There’s a post floating around social media which has done a good job of finding some good news amongst all of this. I’ve done my best to fact check and verify that what they’ve said is correct.
- Vaccine development: An experimental vaccine developed by Moderna Inc. began the first stage of a clinical trial on Monday, with testing on 45 healthy adults in Seattle. link
- China’s new cases plummet: China has now closed down its last temporary hospital built to handle COVID-19. Not enough new cases to warrant them. link
- Drugs that work: Doctors in India have successfully treated two Italian patients with COVID-19, administering a combination of drugs — principally Lopinavir and Ritonavir, alongside Oseltamivir and Chloroquine. Several are now suggesting the same medical treatment, on a case-by-case basis, globally. link link
- Antibodies to the rescue: Researchers at the Erasmus Medical Center claim to have found an antibody that can fend off infection by COVID-19. link
- Stores re-opening: Apple has reopened all 42 of its Apple retail stores in China. link
- Readings from ESA’s Sentinel-5P satellite show that over the past six weeks, levels of nitrogen dioxide (NO2) over cities and industrial clusters in Asia and Europe were markedly lower than in the same period last year. link
STAYING ‘MENTALLY FIT’
Most health advice can be boiled down to simple behaviours, like eating a balanced diet, exercising and getting good sleep.

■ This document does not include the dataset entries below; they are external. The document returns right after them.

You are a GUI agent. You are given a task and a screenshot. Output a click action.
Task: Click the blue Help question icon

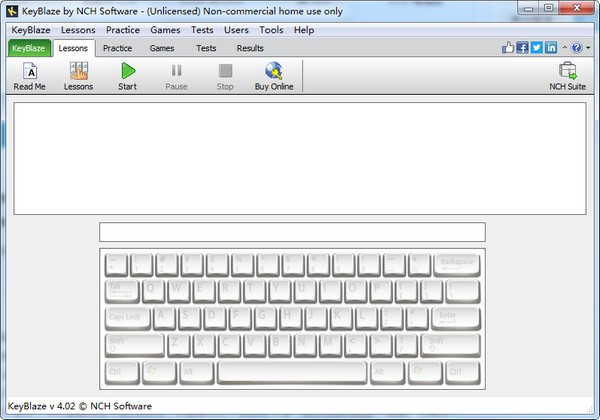point(575,48)
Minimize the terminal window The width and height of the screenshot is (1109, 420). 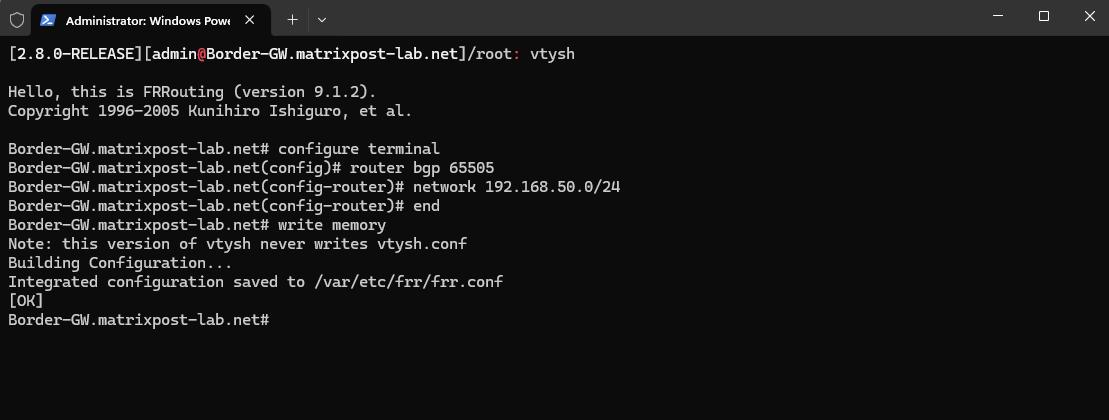pos(998,16)
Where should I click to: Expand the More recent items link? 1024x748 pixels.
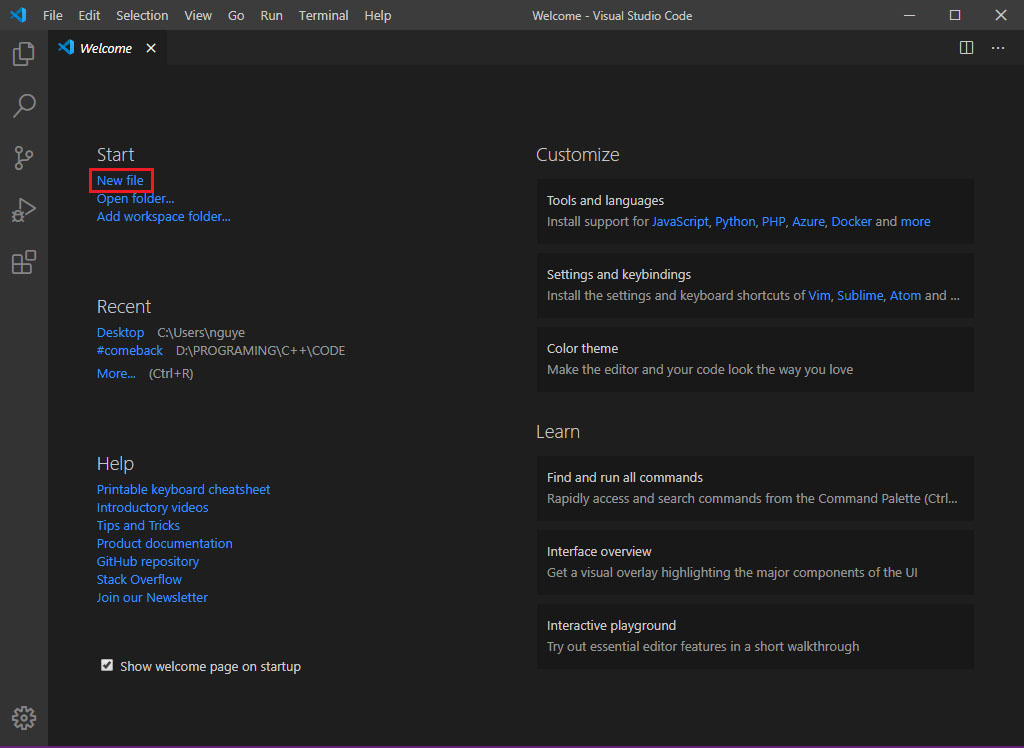tap(116, 374)
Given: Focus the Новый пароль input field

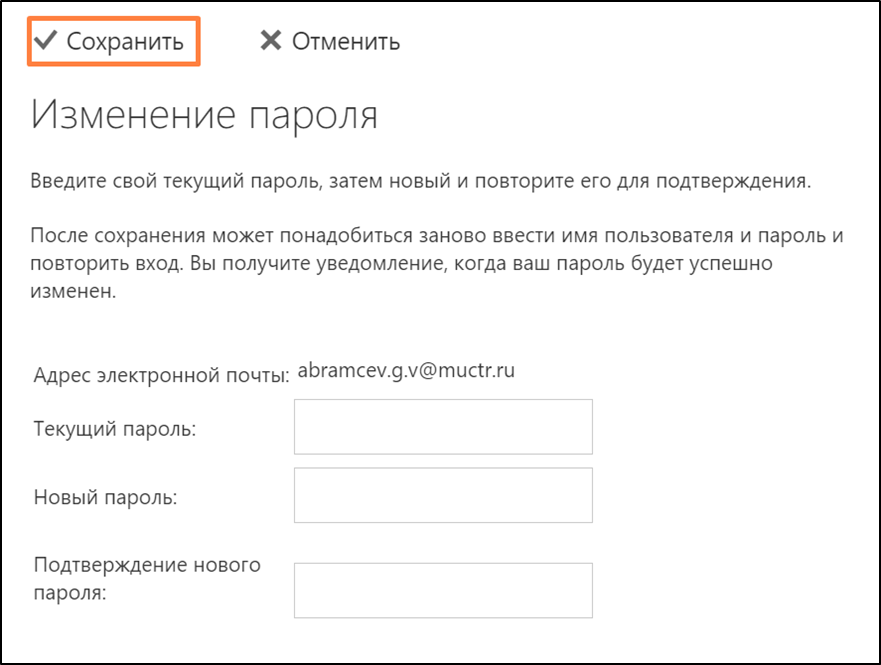Looking at the screenshot, I should 443,495.
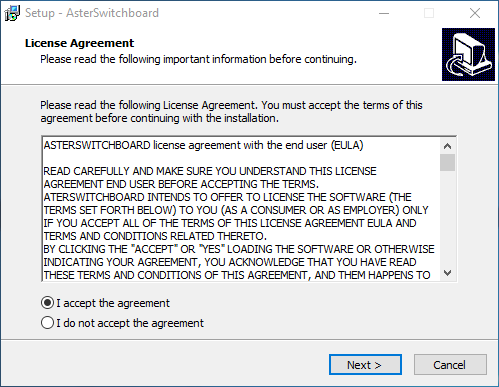Select the "I do not accept the agreement" radio button
The width and height of the screenshot is (499, 387).
click(47, 323)
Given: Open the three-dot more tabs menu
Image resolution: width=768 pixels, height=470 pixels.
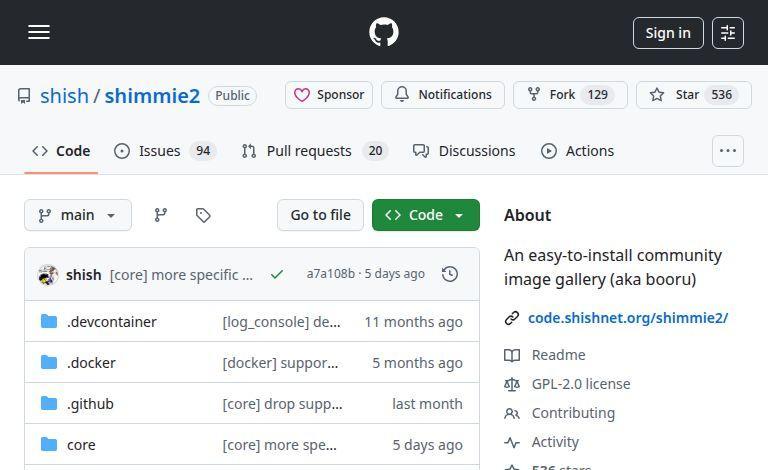Looking at the screenshot, I should click(728, 151).
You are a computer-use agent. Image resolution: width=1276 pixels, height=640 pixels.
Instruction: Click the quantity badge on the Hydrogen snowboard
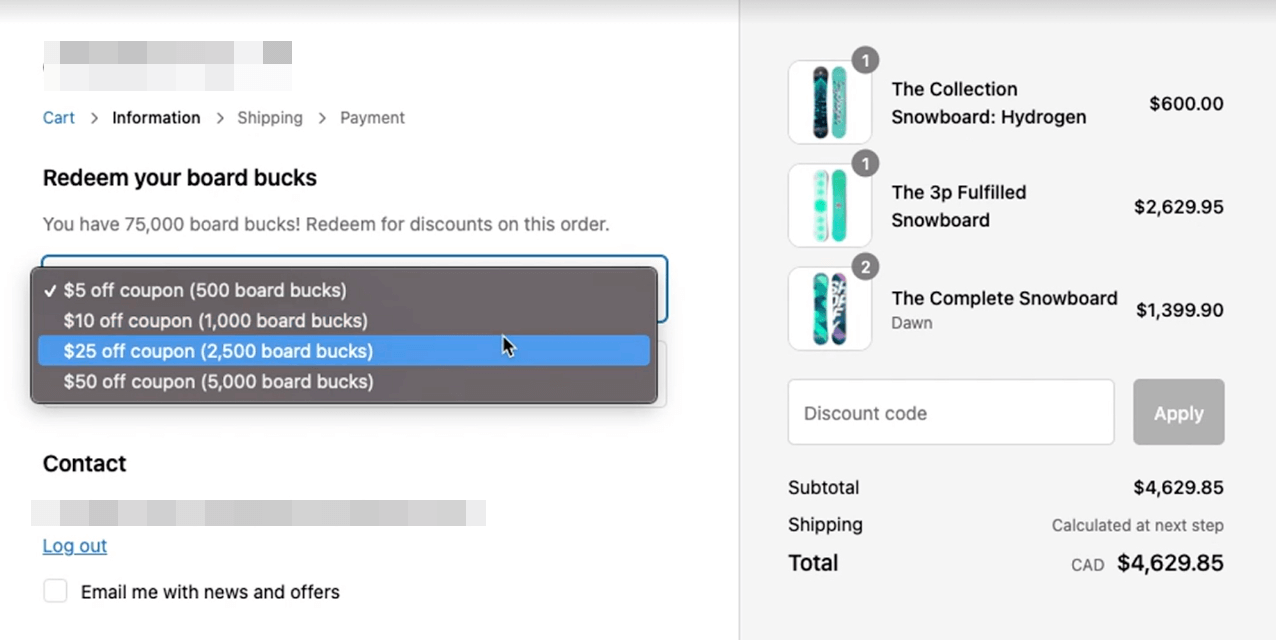click(x=866, y=60)
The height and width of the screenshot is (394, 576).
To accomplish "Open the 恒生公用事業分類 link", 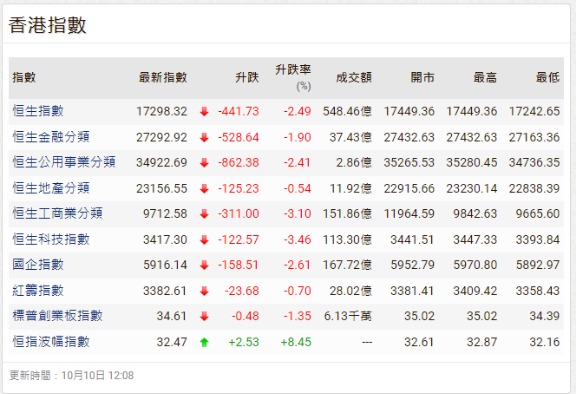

During a pandemic like COVID-19, these actions are especially crucial for maintaining you physical and mental well-being. But social distancing complicates things. How are you supposed to eat right when you’re living on non-perishables? How can you work out when you’re cooped up at home? How can you sleep when you’re anxious about, well, everything?
Make sure you have a plan for groceries, create meals consisting of a starch, a protein and produce. Buy fruits and vegetables, cut them up and put them in your freezer, because they can be used for months to come. Sturdy vegetables and starches — like broccoli and sweet potatoes — keep for a long time outside the freezer. Avoid stress eating at the moment if possible, and limit alcohol intake.
You may not be able to go to the gym, but it’s okay to walk, run or bike outside, so long as you keep a safe distance — ideally about six feet — from other people. There are also plenty of no-equipment-required exercises — like squats, burpees, sit-ups, planks, push-ups and mountain climbers — you can do in even a small space.
Managing stress and anxiety is crucial for getting enough sleep—and getting enough sleep is crucial for just about every other aspect of your health. Yoga and meditation are great tools for managing stress, and they can be done in a small space. You can also turn to apps like Headspace for mindfulness.